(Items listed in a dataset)
=====
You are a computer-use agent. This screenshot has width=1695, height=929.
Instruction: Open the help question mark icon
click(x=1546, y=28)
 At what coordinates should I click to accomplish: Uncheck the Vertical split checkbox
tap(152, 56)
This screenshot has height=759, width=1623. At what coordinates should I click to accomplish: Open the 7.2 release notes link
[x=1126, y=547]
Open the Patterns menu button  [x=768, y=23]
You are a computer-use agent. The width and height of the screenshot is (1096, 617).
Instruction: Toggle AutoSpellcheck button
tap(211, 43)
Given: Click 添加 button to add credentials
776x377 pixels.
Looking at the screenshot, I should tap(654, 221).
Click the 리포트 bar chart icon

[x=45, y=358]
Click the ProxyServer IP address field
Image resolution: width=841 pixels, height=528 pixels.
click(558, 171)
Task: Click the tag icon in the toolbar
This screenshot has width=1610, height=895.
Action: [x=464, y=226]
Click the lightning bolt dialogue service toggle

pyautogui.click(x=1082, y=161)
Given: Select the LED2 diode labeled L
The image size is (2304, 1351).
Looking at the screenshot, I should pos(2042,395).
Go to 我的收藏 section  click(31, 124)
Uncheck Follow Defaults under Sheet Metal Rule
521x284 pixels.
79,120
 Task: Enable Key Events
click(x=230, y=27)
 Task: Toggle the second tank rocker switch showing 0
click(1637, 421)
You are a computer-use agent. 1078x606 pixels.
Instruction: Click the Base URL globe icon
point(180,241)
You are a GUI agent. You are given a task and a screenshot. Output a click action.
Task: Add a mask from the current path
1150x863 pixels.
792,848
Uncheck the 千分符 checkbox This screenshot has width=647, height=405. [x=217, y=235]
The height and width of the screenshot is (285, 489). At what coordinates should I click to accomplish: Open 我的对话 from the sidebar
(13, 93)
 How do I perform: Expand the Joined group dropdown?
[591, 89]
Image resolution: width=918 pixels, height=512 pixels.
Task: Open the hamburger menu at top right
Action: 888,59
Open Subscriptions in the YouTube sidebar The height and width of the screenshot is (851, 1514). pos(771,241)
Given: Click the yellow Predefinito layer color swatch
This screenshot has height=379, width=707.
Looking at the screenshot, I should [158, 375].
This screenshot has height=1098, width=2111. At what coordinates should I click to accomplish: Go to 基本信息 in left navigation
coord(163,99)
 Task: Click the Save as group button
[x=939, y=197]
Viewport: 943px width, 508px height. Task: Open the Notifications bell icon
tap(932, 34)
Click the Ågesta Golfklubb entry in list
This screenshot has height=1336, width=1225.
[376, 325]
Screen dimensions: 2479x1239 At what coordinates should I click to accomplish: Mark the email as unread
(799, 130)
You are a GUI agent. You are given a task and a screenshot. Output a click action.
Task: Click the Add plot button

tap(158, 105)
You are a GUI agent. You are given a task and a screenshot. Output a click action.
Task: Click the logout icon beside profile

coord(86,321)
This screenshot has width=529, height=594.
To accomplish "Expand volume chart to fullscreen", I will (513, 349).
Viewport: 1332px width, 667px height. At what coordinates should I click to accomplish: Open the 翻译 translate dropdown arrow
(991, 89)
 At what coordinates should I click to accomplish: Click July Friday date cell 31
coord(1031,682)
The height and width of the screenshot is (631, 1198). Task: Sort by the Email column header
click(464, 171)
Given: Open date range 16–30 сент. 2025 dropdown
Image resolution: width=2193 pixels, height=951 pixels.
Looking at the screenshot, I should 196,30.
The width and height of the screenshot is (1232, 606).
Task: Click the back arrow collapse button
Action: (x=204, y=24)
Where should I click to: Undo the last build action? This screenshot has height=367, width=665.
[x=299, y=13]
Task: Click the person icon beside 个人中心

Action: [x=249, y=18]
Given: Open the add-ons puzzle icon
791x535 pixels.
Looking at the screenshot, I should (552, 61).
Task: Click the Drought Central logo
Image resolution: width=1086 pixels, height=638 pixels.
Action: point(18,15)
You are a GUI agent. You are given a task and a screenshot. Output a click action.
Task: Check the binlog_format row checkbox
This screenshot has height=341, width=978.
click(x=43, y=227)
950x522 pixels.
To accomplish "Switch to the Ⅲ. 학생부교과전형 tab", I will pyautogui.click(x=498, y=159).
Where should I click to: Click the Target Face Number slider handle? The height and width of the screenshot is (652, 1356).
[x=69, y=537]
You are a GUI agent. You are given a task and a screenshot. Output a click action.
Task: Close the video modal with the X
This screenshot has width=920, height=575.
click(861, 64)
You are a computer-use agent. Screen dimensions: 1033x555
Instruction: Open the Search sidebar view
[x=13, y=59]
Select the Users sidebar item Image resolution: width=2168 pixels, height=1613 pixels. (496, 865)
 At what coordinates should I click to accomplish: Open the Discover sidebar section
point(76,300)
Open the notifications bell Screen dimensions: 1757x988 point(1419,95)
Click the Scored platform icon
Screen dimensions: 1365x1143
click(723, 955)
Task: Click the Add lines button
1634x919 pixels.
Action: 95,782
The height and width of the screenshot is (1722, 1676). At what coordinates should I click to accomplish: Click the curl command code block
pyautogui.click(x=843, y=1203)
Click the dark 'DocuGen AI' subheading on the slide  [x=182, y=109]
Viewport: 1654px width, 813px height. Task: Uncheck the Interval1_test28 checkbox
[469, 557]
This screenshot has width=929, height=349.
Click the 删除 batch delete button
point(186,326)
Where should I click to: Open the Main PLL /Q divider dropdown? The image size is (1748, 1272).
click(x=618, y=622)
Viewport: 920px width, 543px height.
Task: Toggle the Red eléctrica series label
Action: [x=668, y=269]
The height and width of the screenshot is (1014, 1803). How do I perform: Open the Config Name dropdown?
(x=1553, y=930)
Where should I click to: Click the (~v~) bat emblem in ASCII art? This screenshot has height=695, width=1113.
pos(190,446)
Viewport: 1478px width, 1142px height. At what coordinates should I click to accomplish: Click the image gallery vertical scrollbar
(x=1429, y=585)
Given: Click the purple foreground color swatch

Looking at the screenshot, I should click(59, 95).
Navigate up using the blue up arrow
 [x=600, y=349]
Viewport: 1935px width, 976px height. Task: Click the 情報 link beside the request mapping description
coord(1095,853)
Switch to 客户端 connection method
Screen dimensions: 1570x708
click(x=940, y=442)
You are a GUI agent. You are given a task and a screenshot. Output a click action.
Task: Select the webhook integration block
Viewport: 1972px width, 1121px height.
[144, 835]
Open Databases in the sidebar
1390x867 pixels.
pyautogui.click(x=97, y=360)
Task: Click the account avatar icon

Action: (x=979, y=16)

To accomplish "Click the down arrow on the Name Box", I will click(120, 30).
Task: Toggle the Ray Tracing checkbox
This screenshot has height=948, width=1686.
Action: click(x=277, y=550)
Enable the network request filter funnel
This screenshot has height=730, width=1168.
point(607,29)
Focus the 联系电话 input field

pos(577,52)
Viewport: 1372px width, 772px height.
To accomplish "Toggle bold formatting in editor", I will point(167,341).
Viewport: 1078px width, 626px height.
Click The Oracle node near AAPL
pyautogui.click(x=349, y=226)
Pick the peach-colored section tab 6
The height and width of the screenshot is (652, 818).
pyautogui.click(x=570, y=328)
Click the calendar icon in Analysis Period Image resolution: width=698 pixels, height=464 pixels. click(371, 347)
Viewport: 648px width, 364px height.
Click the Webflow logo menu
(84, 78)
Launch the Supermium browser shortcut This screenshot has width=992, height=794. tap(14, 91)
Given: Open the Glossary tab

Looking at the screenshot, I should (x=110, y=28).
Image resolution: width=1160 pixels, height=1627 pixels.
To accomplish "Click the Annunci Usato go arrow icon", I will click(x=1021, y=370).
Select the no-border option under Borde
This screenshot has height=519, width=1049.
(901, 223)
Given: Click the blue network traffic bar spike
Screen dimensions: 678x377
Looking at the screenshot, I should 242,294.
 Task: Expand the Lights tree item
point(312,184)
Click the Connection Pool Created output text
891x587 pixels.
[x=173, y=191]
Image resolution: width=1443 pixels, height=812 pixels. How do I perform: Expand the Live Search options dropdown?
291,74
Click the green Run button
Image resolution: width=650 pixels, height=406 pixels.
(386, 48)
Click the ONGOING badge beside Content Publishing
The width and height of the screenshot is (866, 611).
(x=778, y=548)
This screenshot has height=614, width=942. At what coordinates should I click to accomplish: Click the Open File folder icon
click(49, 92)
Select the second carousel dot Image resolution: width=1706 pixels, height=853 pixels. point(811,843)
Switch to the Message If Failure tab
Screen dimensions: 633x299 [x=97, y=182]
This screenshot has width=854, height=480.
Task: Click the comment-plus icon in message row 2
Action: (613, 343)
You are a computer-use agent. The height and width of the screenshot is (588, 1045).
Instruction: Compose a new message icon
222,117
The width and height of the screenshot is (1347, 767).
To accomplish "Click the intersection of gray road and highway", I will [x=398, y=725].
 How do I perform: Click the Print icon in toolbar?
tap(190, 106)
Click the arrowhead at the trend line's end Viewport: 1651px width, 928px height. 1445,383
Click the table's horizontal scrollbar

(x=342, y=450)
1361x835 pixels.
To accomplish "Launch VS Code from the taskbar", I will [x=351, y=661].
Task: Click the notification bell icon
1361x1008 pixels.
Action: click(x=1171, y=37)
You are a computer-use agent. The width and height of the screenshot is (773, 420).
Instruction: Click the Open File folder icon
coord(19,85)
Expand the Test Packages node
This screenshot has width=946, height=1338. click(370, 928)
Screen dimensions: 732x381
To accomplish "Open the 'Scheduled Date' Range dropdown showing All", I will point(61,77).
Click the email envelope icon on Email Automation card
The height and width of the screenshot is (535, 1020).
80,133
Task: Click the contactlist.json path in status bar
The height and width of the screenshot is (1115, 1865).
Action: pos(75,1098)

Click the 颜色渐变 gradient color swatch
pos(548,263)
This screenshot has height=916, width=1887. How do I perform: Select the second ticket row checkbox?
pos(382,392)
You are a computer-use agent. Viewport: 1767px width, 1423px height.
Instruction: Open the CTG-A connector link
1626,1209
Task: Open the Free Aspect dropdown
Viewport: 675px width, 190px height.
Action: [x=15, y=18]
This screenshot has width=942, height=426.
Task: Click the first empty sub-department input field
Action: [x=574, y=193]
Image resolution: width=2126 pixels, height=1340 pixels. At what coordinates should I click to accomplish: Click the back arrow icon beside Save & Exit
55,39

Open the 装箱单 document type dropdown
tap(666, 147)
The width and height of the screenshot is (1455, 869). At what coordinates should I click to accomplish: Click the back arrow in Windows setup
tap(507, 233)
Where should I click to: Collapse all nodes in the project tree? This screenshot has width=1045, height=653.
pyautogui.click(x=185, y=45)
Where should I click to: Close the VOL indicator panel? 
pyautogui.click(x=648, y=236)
=====
Using only the entries above, output the line with "Where should I click to: Click the Target", the line with "Task: Close the video modal with the X", and all lines between them, exactly as they stand.

* [WRITTEN REPLY]
Where should I click to: Click the Target Face Number slider handle? The height and width of the screenshot is (652, 1356).
[x=69, y=537]
You are a GUI agent. You are given a task and a screenshot. Output a click action.
Task: Close the video modal with the X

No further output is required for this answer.